Study text
+ + + + + + +

Final Report Summary - NANOTUBE (Lateral diffusion in artificial lipid nanotubes)

The aim of the project was to understand how the morphology of the phospholipid
membrane, and in particular tubular geometry and high curvature, affects the diffusion and trapping of lipids and membrane proteins in synaptic spines of neuronal cells. The project represents the first effort to experimentally elucidate the role of membrane shape in regulation of lateral diffusion in neuronal structures by using a model membrane system. This work is a part of the larger multidisciplinary project jointly implemented by neurobiologists, theoretical physicists and biophysicists.

+ + + + + + +

Problems to work on
1. Do these statements agree with the NANOTUBE summary? Answer yes or no for each, quoting the words that decide it. (a) The project used a model membrane system. (b) Neurobiologists alone carried out the larger project. (c) The project looked at diffusion in synaptic spines of neuronal cells.
2. Please retype everything in the NANOTUBE summary from "Final Report Summary" down to "physicists and biophysicists.".
3. Which two features of membrane morphology does the NANOTUBE summary name in particular?

+ + + + + + +

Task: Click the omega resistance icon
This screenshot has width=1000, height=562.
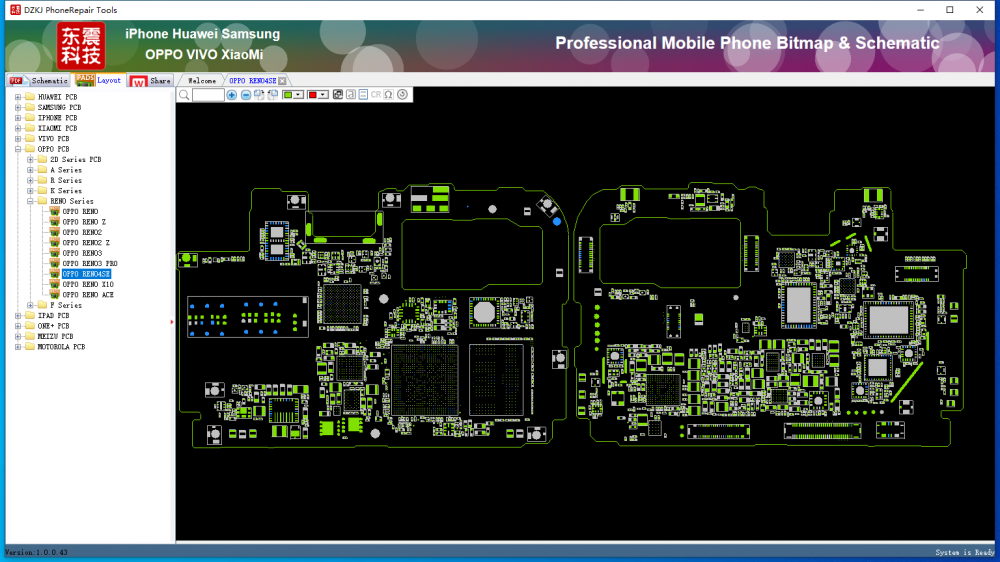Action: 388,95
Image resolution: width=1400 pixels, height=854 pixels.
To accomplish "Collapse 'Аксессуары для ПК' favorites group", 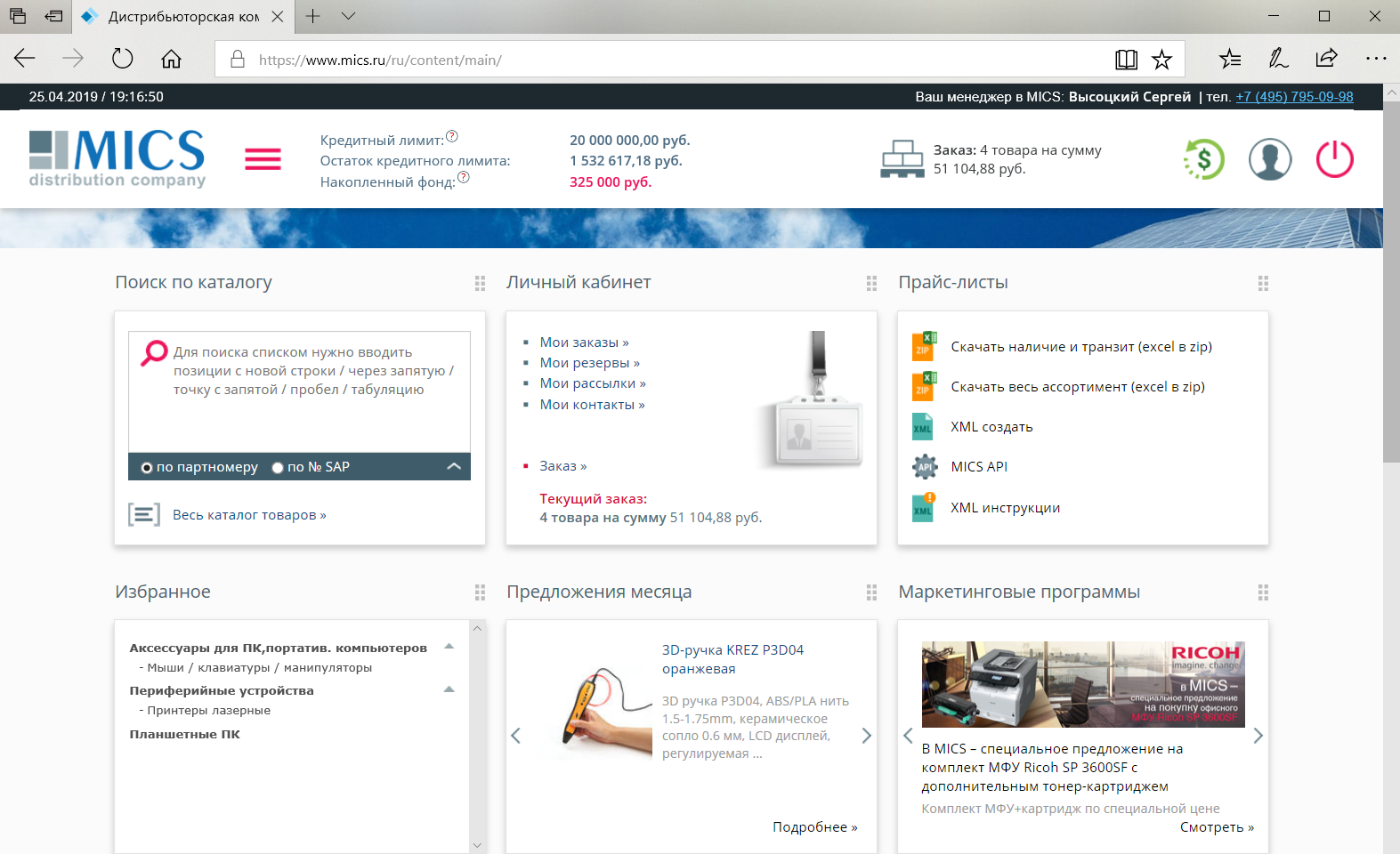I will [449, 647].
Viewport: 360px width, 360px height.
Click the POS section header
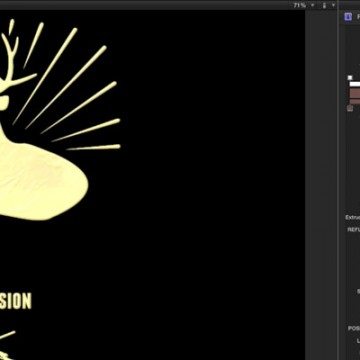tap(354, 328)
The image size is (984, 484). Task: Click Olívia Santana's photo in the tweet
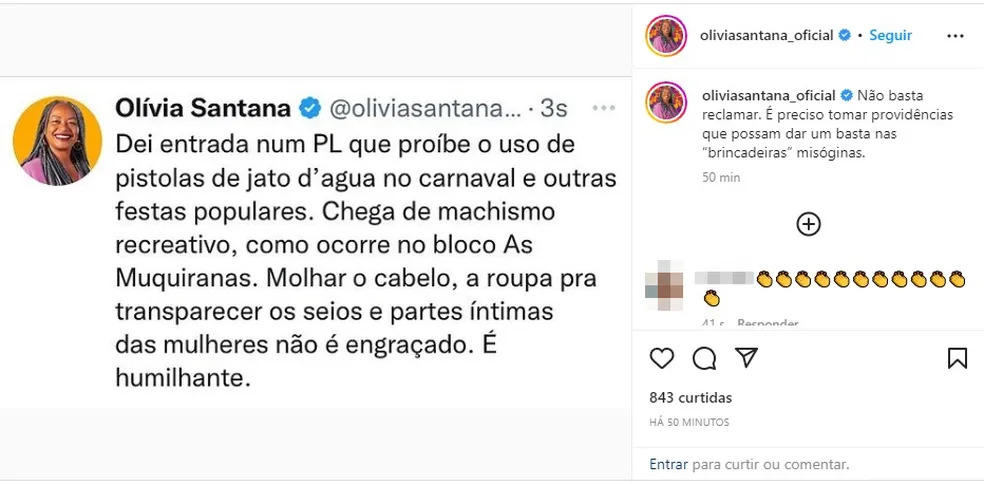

+ + + + + + +

Numbered responses
1.
(a) Yes: "by using a model membrane system"
(b) No: "jointly implemented by neurobiologists, theoretical physicists and biophysicists"
(c) Yes: "in synaptic spines of neuronal cells"

2.
Final Report Summary - NANOTUBE (Lateral diffusion in artificial lipid nanotubes)

The aim of the project was to understand how the morphology of the phospholipid
membrane, and in particular tubular geometry and high curvature, affects the diffusion and trapping of lipids and membrane proteins in synaptic spines of neuronal cells. The project represents the first effort to experimentally elucidate the role of membrane shape in regulation of lateral diffusion in neuronal structures by using a model membrane system. This work is a part of the larger multidisciplinary project jointly implemented by neurobiologists, theoretical physicists and biophysicists.

3. Tubular geometry and high curvature.